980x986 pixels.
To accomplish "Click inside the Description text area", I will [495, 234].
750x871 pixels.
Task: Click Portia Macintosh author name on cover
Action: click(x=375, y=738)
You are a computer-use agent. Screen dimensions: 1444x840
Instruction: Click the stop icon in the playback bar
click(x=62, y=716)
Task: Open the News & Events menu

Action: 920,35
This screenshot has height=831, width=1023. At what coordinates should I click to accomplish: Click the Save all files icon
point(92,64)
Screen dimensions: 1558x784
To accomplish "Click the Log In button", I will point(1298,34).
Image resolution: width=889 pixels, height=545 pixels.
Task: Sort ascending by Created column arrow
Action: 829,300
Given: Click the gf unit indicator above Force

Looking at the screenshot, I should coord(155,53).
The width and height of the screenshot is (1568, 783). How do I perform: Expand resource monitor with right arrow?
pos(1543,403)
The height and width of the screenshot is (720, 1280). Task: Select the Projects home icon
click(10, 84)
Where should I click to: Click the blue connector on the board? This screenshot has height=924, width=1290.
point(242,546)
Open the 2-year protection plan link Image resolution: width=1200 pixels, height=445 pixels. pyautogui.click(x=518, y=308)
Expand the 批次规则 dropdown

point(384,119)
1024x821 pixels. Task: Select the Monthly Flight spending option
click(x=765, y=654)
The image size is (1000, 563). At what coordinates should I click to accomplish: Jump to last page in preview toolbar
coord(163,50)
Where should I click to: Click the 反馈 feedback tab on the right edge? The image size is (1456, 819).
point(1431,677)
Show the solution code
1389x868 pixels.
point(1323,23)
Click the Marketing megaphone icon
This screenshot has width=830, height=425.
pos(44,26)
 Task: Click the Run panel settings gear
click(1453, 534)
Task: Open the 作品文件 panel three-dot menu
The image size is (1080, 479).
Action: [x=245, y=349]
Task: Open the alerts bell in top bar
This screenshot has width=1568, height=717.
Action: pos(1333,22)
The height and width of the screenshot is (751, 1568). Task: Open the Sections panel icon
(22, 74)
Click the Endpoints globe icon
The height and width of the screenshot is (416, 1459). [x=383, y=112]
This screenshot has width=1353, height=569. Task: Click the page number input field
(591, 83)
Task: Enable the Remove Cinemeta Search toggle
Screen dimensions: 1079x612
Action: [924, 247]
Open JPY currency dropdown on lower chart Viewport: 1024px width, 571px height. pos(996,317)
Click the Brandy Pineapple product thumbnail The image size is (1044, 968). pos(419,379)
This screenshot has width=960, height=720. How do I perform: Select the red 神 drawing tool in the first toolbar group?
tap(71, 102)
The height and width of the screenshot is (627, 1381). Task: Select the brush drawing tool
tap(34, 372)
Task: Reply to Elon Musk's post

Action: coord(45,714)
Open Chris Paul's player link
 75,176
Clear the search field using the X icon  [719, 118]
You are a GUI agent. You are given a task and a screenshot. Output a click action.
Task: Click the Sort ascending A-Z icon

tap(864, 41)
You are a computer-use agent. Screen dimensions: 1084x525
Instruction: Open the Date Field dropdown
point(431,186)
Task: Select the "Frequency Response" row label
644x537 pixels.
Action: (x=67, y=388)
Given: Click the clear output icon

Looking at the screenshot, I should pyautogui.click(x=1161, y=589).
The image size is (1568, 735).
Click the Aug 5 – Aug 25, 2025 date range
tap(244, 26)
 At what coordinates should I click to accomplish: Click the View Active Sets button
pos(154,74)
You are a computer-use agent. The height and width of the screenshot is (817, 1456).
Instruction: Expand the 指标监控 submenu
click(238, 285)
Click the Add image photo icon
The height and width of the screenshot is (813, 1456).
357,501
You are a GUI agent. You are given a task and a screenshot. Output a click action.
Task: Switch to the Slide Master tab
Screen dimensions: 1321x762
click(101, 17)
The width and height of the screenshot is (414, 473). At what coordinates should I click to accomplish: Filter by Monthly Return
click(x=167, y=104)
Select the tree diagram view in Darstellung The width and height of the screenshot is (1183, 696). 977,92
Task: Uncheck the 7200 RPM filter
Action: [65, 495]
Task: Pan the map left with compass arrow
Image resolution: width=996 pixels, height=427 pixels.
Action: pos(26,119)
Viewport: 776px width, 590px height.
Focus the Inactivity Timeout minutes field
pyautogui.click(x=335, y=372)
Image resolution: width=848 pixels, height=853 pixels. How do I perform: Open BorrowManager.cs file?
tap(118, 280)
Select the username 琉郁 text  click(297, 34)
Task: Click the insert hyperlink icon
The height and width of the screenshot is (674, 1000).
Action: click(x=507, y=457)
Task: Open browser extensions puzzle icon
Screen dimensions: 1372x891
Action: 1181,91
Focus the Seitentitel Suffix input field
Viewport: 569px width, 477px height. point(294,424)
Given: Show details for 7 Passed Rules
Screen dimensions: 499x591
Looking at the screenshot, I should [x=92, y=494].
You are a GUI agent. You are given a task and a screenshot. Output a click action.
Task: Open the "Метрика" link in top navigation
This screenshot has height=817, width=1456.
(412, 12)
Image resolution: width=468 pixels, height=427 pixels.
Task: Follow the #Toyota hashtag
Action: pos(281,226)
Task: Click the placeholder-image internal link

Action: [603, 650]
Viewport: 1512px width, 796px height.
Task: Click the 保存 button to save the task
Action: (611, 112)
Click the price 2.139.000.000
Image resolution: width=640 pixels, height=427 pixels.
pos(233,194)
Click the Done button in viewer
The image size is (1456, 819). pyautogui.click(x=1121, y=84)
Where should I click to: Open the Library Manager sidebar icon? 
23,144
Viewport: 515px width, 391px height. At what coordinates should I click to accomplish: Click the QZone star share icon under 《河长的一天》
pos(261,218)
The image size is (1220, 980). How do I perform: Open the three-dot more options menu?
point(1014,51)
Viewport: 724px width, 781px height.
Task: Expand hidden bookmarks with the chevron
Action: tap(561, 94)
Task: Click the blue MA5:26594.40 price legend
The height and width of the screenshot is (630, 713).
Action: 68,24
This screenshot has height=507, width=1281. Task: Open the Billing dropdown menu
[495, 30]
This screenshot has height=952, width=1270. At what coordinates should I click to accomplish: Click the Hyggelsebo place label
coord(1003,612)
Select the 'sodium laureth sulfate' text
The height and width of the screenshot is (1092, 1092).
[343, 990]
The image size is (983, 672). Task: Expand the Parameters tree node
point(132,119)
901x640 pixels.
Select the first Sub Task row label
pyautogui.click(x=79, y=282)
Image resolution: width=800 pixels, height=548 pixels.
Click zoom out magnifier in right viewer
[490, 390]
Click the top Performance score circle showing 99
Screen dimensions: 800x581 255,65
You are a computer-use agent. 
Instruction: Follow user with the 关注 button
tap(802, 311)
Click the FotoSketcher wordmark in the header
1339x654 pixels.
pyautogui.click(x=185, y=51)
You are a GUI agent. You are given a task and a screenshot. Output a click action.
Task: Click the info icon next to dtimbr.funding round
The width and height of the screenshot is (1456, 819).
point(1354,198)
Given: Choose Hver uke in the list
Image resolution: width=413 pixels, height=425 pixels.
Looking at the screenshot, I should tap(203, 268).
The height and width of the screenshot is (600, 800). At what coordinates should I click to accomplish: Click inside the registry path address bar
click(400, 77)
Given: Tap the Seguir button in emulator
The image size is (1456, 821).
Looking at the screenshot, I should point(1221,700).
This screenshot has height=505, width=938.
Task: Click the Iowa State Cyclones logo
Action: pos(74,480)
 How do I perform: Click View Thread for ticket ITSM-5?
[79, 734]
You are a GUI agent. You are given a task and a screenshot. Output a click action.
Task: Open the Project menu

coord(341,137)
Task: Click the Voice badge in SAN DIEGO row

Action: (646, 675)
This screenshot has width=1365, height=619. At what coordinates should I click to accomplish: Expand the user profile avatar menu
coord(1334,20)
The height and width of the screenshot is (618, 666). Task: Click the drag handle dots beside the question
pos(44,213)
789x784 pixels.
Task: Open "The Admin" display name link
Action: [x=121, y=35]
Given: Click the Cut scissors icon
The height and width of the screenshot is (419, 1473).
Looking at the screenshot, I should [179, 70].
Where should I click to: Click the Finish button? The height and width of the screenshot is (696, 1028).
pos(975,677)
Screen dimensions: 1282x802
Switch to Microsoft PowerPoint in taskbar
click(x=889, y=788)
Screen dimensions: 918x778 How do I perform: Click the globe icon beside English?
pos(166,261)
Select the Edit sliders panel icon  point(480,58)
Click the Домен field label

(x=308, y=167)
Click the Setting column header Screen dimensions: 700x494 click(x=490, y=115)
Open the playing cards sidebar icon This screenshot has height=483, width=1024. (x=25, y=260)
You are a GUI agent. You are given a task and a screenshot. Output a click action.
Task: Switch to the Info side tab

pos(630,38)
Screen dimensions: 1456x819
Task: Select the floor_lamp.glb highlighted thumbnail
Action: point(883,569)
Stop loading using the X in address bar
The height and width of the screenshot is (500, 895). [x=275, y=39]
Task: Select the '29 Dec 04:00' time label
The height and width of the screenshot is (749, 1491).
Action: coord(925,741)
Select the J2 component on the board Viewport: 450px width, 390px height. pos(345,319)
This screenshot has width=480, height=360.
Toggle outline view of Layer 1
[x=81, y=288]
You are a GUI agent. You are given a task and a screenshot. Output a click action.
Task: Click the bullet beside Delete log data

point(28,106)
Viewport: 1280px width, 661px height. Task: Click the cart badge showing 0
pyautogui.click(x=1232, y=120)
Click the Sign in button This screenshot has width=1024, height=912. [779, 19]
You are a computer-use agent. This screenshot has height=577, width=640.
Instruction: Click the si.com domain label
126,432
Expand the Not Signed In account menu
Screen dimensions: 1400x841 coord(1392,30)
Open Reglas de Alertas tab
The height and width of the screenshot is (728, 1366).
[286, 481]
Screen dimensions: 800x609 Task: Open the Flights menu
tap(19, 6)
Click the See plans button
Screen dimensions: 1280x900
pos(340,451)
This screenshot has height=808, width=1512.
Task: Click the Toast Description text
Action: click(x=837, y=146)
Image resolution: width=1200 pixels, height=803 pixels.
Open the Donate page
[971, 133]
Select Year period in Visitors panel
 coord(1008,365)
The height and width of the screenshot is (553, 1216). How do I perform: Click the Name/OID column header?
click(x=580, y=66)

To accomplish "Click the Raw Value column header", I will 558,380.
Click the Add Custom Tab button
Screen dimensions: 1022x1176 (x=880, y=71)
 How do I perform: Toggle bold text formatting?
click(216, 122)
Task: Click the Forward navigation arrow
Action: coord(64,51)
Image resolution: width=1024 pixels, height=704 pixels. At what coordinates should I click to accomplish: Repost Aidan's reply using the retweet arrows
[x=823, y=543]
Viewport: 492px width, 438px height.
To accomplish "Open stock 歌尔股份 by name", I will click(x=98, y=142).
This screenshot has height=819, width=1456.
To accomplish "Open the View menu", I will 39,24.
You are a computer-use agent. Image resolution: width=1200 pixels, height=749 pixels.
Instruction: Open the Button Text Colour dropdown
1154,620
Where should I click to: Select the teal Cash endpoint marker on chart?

********************

■ TO BE DONE
Repeat the stretch of material from the line that contains "Click the Endpoints globe icon" through the line that contains "Open JPY currency", swapping "globe" for "world" and leaving everything else as it is.

■ ANSWER IN FULL
Click the Endpoints world icon
The height and width of the screenshot is (416, 1459). [x=383, y=112]
This screenshot has width=1353, height=569. Task: Click the page number input field
(591, 83)
Task: Enable the Remove Cinemeta Search toggle
Screen dimensions: 1079x612
Action: [924, 247]
Open JPY currency dropdown on lower chart Viewport: 1024px width, 571px height. pos(996,317)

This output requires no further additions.